In light of the foregoing, it must be held that the Commission did not breach its duty to state reasons under Article 296 TFEU.

125

The third plea must therefore be rejected.

The fourth plea, alleging infringement of the 20 March 2002 Communication

Arguments of the parties

126

The applicants allege that the Commission infringed the rules on handling complaints made by Union citizens set out in the 20 March 2002 Communication. They point out that those rules are intended to protect complainants by ensuring that their complaints are handled in accordance with a procedure that is transparent and objective and complies with EU law. In particular, they complain that the Commission failed to inform them of the correspondence which it had exchanged with the German authorities, and that it failed to observe the time-limit for investigating complaints laid down in the communication.

127

The Commission argues, in substance, that the fourth plea is ineffective in the context of the applicants’ application for annulment.

Findings of the Court

128

It is appropriate to recall at the outset that the 20 March 2002 Communication sets out the Commission’s internal rules for handling complaints made by Union citizens. According to case-law, the communication contains internal administrative measures with which the Commission must comply when handling a complaint as regards the complainant (order in Case T‑186/08 LPN v Commission [2009], not published in the ECR, paragraph 55).

129

The present action concerns a request for annulment of the Commission’s decision to refuse a request, made pursuant to Regulation No 1049/2001, for access to two requests for information sent to the Federal Republic of Germany.

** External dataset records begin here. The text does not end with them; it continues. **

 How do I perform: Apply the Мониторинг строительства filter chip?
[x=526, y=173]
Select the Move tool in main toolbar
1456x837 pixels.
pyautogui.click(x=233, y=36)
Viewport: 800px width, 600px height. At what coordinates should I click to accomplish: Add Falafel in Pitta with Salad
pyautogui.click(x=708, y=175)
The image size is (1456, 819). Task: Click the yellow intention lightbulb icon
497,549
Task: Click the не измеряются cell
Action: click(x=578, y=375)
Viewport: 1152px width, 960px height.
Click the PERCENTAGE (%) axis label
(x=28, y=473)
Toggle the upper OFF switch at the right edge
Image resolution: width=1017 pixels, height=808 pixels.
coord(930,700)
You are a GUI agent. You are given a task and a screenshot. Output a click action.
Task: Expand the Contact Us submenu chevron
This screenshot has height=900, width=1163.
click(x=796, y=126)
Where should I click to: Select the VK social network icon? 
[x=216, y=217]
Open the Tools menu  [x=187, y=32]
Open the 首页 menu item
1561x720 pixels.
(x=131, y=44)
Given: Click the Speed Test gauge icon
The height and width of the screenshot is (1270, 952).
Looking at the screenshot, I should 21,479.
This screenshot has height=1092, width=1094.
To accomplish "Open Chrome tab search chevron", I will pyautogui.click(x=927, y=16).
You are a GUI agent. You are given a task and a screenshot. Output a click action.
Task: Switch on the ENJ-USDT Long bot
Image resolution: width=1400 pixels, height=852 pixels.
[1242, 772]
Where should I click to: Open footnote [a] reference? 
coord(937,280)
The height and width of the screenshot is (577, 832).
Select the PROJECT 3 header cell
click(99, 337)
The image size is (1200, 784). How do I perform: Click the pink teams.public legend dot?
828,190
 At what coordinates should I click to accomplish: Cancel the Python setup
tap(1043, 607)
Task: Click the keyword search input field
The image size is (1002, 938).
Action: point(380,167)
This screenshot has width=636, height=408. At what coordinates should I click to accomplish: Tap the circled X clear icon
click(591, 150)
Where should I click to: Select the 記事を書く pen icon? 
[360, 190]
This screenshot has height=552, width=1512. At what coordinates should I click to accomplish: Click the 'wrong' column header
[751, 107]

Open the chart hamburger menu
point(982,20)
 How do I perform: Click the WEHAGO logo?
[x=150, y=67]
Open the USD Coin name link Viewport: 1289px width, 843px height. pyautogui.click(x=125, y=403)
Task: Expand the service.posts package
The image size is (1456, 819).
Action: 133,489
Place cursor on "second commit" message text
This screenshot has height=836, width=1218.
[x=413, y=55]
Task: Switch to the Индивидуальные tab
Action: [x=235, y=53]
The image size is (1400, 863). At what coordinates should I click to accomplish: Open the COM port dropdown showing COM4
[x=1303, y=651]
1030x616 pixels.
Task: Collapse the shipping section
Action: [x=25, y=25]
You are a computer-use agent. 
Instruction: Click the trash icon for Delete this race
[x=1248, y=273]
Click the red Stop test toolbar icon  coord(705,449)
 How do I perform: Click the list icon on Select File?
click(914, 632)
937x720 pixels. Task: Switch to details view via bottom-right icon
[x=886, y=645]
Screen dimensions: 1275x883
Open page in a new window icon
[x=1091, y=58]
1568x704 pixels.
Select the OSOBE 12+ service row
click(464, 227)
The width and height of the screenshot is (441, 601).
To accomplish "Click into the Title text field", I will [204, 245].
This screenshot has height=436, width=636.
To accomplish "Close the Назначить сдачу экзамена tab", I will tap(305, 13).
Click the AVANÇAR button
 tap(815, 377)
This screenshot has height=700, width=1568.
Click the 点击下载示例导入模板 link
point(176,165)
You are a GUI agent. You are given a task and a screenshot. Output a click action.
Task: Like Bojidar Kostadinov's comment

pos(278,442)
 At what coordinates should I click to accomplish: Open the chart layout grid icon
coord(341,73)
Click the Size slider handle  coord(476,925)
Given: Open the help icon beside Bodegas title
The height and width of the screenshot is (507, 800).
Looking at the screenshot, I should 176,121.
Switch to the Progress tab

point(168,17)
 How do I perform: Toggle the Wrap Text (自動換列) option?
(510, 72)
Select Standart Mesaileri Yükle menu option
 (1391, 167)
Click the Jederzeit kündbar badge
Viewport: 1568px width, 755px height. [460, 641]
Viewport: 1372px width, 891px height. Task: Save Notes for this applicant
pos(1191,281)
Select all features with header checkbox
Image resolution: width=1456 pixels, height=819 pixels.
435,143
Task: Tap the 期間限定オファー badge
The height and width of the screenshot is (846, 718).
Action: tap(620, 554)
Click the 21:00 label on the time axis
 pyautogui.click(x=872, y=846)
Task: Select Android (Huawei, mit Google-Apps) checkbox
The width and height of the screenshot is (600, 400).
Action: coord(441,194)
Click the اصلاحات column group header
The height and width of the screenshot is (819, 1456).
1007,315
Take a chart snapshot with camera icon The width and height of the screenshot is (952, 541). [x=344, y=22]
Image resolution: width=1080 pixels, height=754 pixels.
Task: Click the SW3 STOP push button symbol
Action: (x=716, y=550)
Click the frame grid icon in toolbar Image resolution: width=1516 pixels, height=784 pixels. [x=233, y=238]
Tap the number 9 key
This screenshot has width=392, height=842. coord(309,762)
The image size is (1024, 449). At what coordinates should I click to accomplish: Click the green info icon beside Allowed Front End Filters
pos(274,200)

Consequently, in this case, it is necessary for the Court to rule solely on the lawfulness of the contested decision in the light of that regulation.

130

Moreover, the 20 March 2002 Communication provides no legal basis for assessing the lawfulness of the decision refusing access to the documents at issue. It lays down no rules governing access to documents in the context of infringements procedures or EU Pilot procedures and confers no rights on complainants in that context. On the contrary, it simply states that, in the area of infringement proceedings, access to documents is to be sought in accordance with Regulation No 1049/2001. That being so, the communication can have no effect on the assessment of requests for access to documents made under Regulation No 1049/2001.

131

Consequently, the fourth plea must be dismissed as ineffective.

132

It follows from all the foregoing that the action must be dismissed in its entirety.

Costs

133

Under Article 87(3) of the Rules of Procedure, the Court may order the costs to be shared or the parties to bear their own costs if each party succeeds on some and fails on other heads, or where the circumstances are exceptional.

134

In the circumstances of the present case, it is appropriate to decide that each party must bear its own costs.

 

On those grounds,

THE GENERAL COURT (Eighth Chamber)

hereby:

 

1.

Dismisses the action;

 

2.

Orders each party to bear its own costs.

 

Gratsias

Kancheva

Wetter

Delivered in open court in Luxembourg on 25 September 2014.

[Signatures]


( *1 ) Language of the case: German.